OBJECTIVE: Pick out every line of the material below that contains the word "height", and copy each of those lines.

# START OF RECORDS FOR THIS TASK

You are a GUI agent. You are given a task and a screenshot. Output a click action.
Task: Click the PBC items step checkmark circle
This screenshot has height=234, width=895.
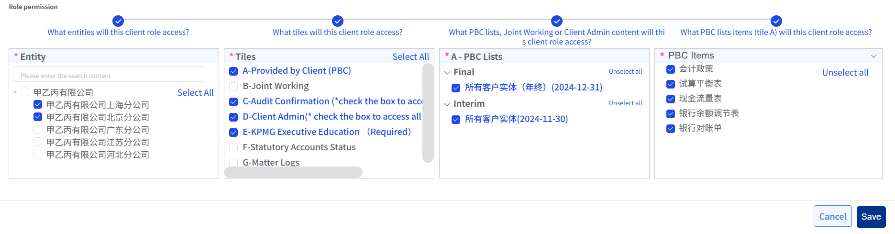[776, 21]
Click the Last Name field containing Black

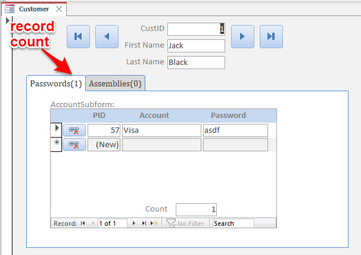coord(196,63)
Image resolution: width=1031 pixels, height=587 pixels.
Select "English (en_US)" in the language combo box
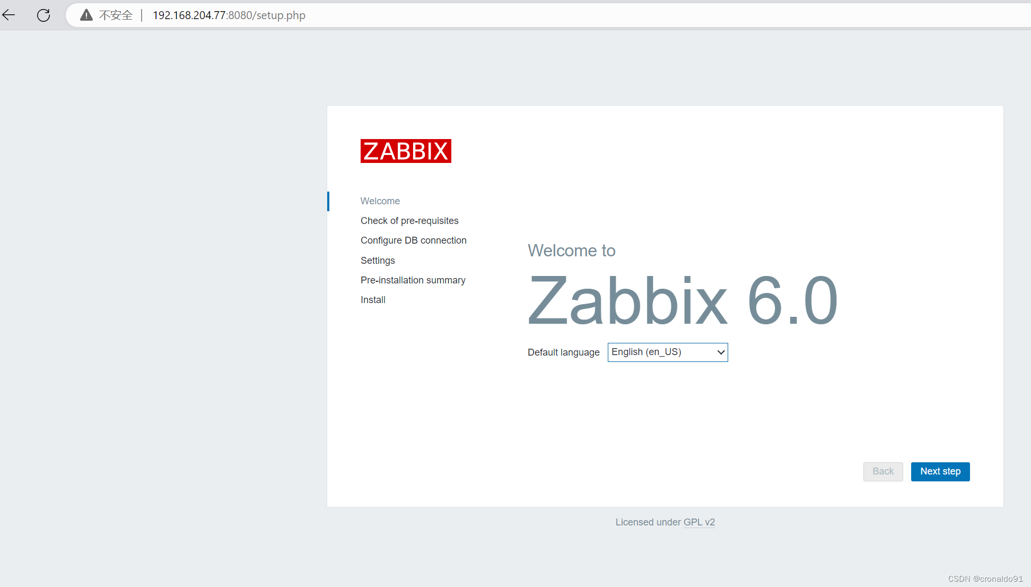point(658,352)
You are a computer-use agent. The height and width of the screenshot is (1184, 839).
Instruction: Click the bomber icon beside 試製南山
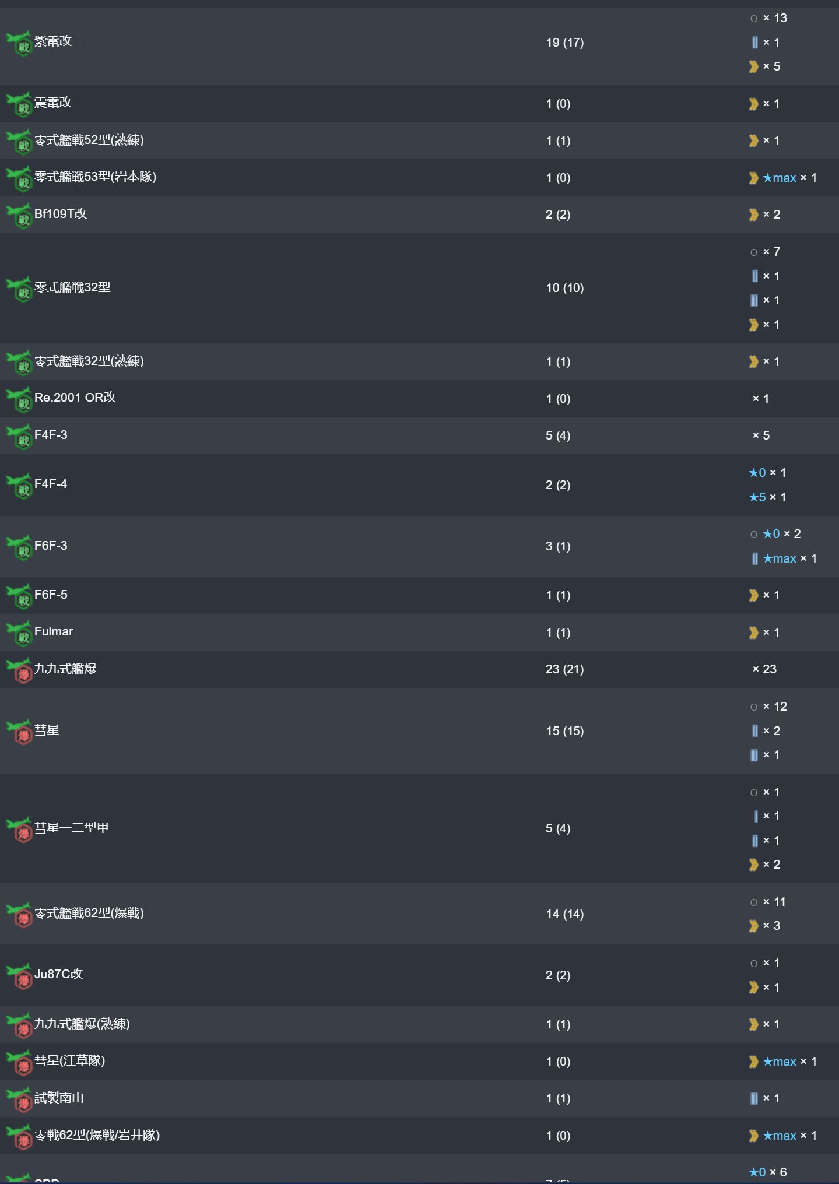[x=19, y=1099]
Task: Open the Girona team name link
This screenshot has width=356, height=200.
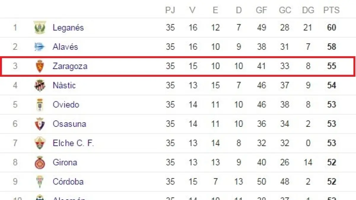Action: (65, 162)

# END OF RECORDS FOR THIS TASK

TASK SOLUTION:
This screenshot has height=234, width=895.
Image resolution: width=1031 pixels, height=587 pixels.
You are a computer-use agent. The height and width of the screenshot is (1184, 839).
This screenshot has width=356, height=200.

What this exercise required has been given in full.